- Your task -
An exact copy of all the data below is needed.

- Dataset entries -

-- Opening Marker --

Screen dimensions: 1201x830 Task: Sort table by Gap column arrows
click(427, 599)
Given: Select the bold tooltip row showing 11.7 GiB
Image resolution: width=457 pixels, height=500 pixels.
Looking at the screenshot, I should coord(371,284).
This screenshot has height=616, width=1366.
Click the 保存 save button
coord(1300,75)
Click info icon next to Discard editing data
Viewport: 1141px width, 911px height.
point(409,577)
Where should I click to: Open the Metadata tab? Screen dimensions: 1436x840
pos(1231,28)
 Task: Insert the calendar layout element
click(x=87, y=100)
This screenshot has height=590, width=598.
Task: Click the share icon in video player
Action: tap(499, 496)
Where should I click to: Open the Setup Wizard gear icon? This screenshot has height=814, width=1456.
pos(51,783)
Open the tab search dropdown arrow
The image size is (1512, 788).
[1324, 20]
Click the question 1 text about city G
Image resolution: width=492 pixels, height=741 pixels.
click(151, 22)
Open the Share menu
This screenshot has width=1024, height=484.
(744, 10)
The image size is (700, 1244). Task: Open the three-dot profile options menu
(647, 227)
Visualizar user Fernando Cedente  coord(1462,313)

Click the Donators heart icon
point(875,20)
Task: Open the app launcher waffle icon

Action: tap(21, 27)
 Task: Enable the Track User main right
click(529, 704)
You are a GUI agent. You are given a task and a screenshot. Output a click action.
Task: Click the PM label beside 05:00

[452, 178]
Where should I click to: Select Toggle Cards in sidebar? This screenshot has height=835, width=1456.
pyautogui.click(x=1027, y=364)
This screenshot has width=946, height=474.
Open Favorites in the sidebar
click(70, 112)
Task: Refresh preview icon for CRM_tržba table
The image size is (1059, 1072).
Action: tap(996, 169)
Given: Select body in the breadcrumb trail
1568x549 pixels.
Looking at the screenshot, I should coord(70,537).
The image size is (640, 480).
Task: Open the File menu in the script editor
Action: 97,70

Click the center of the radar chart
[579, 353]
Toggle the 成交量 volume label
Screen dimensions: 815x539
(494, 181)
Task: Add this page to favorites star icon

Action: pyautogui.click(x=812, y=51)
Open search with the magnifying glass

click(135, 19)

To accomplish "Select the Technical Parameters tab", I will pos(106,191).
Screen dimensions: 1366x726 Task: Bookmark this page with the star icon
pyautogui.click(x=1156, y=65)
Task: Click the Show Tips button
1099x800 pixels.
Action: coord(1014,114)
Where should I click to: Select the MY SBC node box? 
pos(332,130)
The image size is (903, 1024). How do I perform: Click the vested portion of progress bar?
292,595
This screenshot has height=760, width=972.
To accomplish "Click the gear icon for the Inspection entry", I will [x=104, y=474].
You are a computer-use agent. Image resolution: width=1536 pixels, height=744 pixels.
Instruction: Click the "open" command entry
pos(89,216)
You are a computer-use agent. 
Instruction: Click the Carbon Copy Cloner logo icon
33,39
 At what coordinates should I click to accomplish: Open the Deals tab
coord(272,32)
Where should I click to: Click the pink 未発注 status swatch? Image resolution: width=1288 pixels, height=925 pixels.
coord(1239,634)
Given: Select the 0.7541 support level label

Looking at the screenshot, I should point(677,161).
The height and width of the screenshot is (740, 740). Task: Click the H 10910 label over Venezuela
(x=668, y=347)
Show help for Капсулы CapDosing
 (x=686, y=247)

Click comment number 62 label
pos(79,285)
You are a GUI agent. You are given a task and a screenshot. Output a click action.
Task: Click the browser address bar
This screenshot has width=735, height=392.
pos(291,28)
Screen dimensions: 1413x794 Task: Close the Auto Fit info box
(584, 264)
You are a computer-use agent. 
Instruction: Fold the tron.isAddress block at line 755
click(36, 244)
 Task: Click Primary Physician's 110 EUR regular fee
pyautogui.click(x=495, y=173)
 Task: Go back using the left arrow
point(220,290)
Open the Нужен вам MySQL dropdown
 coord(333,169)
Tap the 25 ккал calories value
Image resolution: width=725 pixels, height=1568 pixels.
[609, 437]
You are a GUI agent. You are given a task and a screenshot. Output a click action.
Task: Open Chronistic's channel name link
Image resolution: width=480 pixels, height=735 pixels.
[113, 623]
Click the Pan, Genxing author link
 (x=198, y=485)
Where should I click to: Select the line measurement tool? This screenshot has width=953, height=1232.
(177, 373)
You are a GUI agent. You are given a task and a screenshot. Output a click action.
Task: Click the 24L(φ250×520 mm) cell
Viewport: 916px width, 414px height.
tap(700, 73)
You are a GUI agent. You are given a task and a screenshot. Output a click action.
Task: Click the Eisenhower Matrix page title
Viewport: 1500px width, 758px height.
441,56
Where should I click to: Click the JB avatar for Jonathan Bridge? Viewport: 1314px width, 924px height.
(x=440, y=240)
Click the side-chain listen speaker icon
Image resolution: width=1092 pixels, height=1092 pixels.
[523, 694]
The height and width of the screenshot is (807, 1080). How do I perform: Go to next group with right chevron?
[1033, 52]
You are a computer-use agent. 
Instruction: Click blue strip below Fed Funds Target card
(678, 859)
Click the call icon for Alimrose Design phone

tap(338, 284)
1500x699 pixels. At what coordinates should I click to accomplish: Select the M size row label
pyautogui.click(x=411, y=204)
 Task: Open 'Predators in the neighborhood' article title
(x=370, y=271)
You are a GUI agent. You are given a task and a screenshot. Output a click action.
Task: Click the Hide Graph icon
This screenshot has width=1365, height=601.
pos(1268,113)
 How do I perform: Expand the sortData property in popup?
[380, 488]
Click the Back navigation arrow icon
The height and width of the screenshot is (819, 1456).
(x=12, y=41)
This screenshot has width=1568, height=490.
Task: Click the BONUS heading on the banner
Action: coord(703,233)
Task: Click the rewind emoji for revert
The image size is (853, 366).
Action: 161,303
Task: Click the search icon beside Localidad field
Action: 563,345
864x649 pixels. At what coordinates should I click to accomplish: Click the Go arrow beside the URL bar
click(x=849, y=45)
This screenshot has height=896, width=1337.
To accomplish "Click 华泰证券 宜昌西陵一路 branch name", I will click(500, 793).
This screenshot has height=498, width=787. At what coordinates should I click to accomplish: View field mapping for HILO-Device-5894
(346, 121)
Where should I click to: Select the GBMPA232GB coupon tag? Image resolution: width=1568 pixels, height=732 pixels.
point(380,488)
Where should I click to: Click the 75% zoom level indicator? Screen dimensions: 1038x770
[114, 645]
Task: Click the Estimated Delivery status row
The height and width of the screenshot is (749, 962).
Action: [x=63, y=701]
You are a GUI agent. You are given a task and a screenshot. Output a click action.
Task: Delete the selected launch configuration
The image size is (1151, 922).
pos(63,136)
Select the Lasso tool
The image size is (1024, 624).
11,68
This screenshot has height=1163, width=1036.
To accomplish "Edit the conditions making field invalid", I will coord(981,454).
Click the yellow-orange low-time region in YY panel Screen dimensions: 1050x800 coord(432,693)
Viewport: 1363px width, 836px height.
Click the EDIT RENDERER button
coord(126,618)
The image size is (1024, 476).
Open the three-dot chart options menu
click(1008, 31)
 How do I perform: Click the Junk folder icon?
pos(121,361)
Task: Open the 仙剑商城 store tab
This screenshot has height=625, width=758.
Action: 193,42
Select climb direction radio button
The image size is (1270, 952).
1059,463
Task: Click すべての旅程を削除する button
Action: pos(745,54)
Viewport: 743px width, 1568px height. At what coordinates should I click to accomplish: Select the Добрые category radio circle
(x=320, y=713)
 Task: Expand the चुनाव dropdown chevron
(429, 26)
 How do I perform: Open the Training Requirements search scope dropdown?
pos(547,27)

-- Closing Marker --

- Reply to the task -
Screen dimensions: 1201x830 Task: Sort table by Gap column arrows
click(427, 599)
Given: Select the bold tooltip row showing 11.7 GiB
Image resolution: width=457 pixels, height=500 pixels.
Looking at the screenshot, I should coord(371,284).
This screenshot has height=616, width=1366.
Click the 保存 save button
coord(1300,75)
Click info icon next to Discard editing data
Viewport: 1141px width, 911px height.
point(409,577)
Where should I click to: Open the Metadata tab? Screen dimensions: 1436x840
pos(1231,28)
 Task: Insert the calendar layout element
click(x=87, y=100)
This screenshot has height=590, width=598.
Task: Click the share icon in video player
Action: tap(499, 496)
Where should I click to: Open the Setup Wizard gear icon? This screenshot has height=814, width=1456.
pos(51,783)
Open the tab search dropdown arrow
The image size is (1512, 788).
[1324, 20]
Click the question 1 text about city G
Image resolution: width=492 pixels, height=741 pixels.
click(151, 22)
Open the Share menu
This screenshot has width=1024, height=484.
(744, 10)
The image size is (700, 1244). Task: Open the three-dot profile options menu
(647, 227)
Visualizar user Fernando Cedente  coord(1462,313)

Click the Donators heart icon
point(875,20)
Task: Open the app launcher waffle icon

Action: tap(21, 27)
 Task: Enable the Track User main right
click(529, 704)
You are a GUI agent. You are given a task and a screenshot. Output a click action.
Task: Click the PM label beside 05:00

[452, 178]
Where should I click to: Select Toggle Cards in sidebar? This screenshot has height=835, width=1456.
pyautogui.click(x=1027, y=364)
This screenshot has width=946, height=474.
Open Favorites in the sidebar
click(70, 112)
Task: Refresh preview icon for CRM_tržba table
The image size is (1059, 1072).
Action: tap(996, 169)
Given: Select body in the breadcrumb trail
1568x549 pixels.
Looking at the screenshot, I should coord(70,537).
The image size is (640, 480).
Task: Open the File menu in the script editor
Action: 97,70

Click the center of the radar chart
[579, 353]
Toggle the 成交量 volume label
Screen dimensions: 815x539
(494, 181)
Task: Add this page to favorites star icon

Action: pyautogui.click(x=812, y=51)
Open search with the magnifying glass

click(135, 19)

To accomplish "Select the Technical Parameters tab", I will pos(106,191).
Screen dimensions: 1366x726 Task: Bookmark this page with the star icon
pyautogui.click(x=1156, y=65)
Task: Click the Show Tips button
1099x800 pixels.
Action: coord(1014,114)
Where should I click to: Select the MY SBC node box? 
pos(332,130)
The image size is (903, 1024). How do I perform: Click the vested portion of progress bar?
292,595
This screenshot has height=760, width=972.
To accomplish "Click the gear icon for the Inspection entry", I will [x=104, y=474].
You are a computer-use agent. Image resolution: width=1536 pixels, height=744 pixels.
Instruction: Click the "open" command entry
pos(89,216)
You are a computer-use agent. 
Instruction: Click the Carbon Copy Cloner logo icon
33,39
 At what coordinates should I click to accomplish: Open the Deals tab
coord(272,32)
Where should I click to: Click the pink 未発注 status swatch? Image resolution: width=1288 pixels, height=925 pixels.
coord(1239,634)
Given: Select the 0.7541 support level label

Looking at the screenshot, I should point(677,161).
The height and width of the screenshot is (740, 740). Task: Click the H 10910 label over Venezuela
(x=668, y=347)
Show help for Капсулы CapDosing
 (x=686, y=247)

Click comment number 62 label
pos(79,285)
You are a GUI agent. You are given a task and a screenshot. Output a click action.
Task: Click the browser address bar
This screenshot has width=735, height=392.
pos(291,28)
Screen dimensions: 1413x794 Task: Close the Auto Fit info box
(584, 264)
You are a computer-use agent. 
Instruction: Fold the tron.isAddress block at line 755
click(36, 244)
 Task: Click Primary Physician's 110 EUR regular fee
pyautogui.click(x=495, y=173)
 Task: Go back using the left arrow
point(220,290)
Open the Нужен вам MySQL dropdown
 coord(333,169)
Tap the 25 ккал calories value
Image resolution: width=725 pixels, height=1568 pixels.
[609, 437]
You are a GUI agent. You are given a task and a screenshot. Output a click action.
Task: Open Chronistic's channel name link
Image resolution: width=480 pixels, height=735 pixels.
[113, 623]
Click the Pan, Genxing author link
 (x=198, y=485)
Where should I click to: Select the line measurement tool? This screenshot has width=953, height=1232.
(177, 373)
You are a GUI agent. You are given a task and a screenshot. Output a click action.
Task: Click the 24L(φ250×520 mm) cell
Viewport: 916px width, 414px height.
tap(700, 73)
You are a GUI agent. You are given a task and a screenshot. Output a click action.
Task: Click the Eisenhower Matrix page title
Viewport: 1500px width, 758px height.
441,56
Where should I click to: Click the JB avatar for Jonathan Bridge? Viewport: 1314px width, 924px height.
(x=440, y=240)
Click the side-chain listen speaker icon
Image resolution: width=1092 pixels, height=1092 pixels.
[523, 694]
The height and width of the screenshot is (807, 1080). How do I perform: Go to next group with right chevron?
[1033, 52]
You are a computer-use agent. 
Instruction: Click blue strip below Fed Funds Target card
(678, 859)
Click the call icon for Alimrose Design phone

tap(338, 284)
1500x699 pixels. At what coordinates should I click to accomplish: Select the M size row label
pyautogui.click(x=411, y=204)
 Task: Open 'Predators in the neighborhood' article title
(x=370, y=271)
You are a GUI agent. You are given a task and a screenshot. Output a click action.
Task: Click the Hide Graph icon
This screenshot has width=1365, height=601.
pos(1268,113)
 How do I perform: Expand the sortData property in popup?
[380, 488]
Click the Back navigation arrow icon
The height and width of the screenshot is (819, 1456).
(x=12, y=41)
This screenshot has width=1568, height=490.
Task: Click the BONUS heading on the banner
Action: coord(703,233)
Task: Click the rewind emoji for revert
The image size is (853, 366).
Action: 161,303
Task: Click the search icon beside Localidad field
Action: 563,345
864x649 pixels. At what coordinates should I click to accomplish: Click the Go arrow beside the URL bar
click(x=849, y=45)
This screenshot has height=896, width=1337.
To accomplish "Click 华泰证券 宜昌西陵一路 branch name", I will click(500, 793).
This screenshot has height=498, width=787. At what coordinates should I click to accomplish: View field mapping for HILO-Device-5894
(346, 121)
Where should I click to: Select the GBMPA232GB coupon tag? Image resolution: width=1568 pixels, height=732 pixels.
point(380,488)
Where should I click to: Click the 75% zoom level indicator? Screen dimensions: 1038x770
[114, 645]
Task: Click the Estimated Delivery status row
The height and width of the screenshot is (749, 962).
Action: [x=63, y=701]
You are a GUI agent. You are given a task and a screenshot. Output a click action.
Task: Delete the selected launch configuration
The image size is (1151, 922).
pos(63,136)
Select the Lasso tool
The image size is (1024, 624).
11,68
This screenshot has height=1163, width=1036.
To accomplish "Edit the conditions making field invalid", I will coord(981,454).
Click the yellow-orange low-time region in YY panel Screen dimensions: 1050x800 coord(432,693)
Viewport: 1363px width, 836px height.
Click the EDIT RENDERER button
coord(126,618)
The image size is (1024, 476).
Open the three-dot chart options menu
click(1008, 31)
 How do I perform: Click the Junk folder icon?
pos(121,361)
Task: Open the 仙剑商城 store tab
This screenshot has height=625, width=758.
Action: 193,42
Select climb direction radio button
The image size is (1270, 952).
1059,463
Task: Click すべての旅程を削除する button
Action: pos(745,54)
Viewport: 743px width, 1568px height. At what coordinates should I click to accomplish: Select the Добрые category radio circle
(x=320, y=713)
 Task: Expand the चुनाव dropdown chevron
(429, 26)
 How do I perform: Open the Training Requirements search scope dropdown?
pos(547,27)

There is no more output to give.